By the time most people get to college they have figured out the basics of life. . . most things aren't what they seem, life's not fair, Morla's are dangerous. . . and alcohols are highly flammable. No Duh you say, alcohol actually burns? You'd think this would be a common sense thing, but apparently it's not. Someone left a huge beaker of ethanol next to a bunsen burner, causing it to explode. Shards of glass flew everywhere. Not only were quite a few people injured, but they had to cancel the rest of classes for today because of the fumes.

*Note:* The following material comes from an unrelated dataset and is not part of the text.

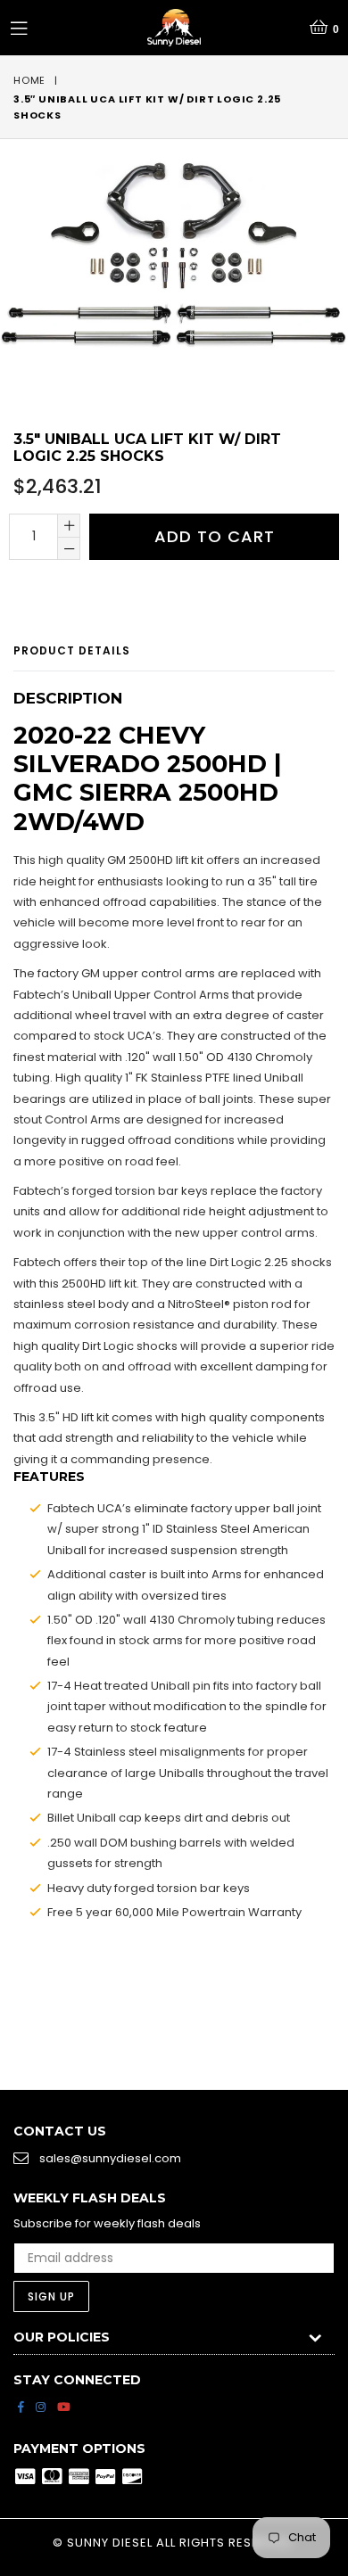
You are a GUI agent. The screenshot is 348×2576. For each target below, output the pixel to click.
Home (29, 80)
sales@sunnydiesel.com (110, 2158)
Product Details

- Mood:What to do with my free time?
Apparently, it's really cool to have an older sister who makes up characters with her friends in her spare time. In fact, it’s soo cool that my sister used one of my friends characters for her Greek mythology project in her English class. Combusta, I'm proud to say that you've been promoted from super hero and member of team ecchi to the Greek goddess of forest fires and arch enemy of Smokey the Bear. You even get to keep your flaming blue spandex and get a bonus of a ruby necklace and wings. Combusta’s has moved on and left full frontal, c-thru, and "wild thing" in the dust. (I’ll post the greek myth for you later Marian.)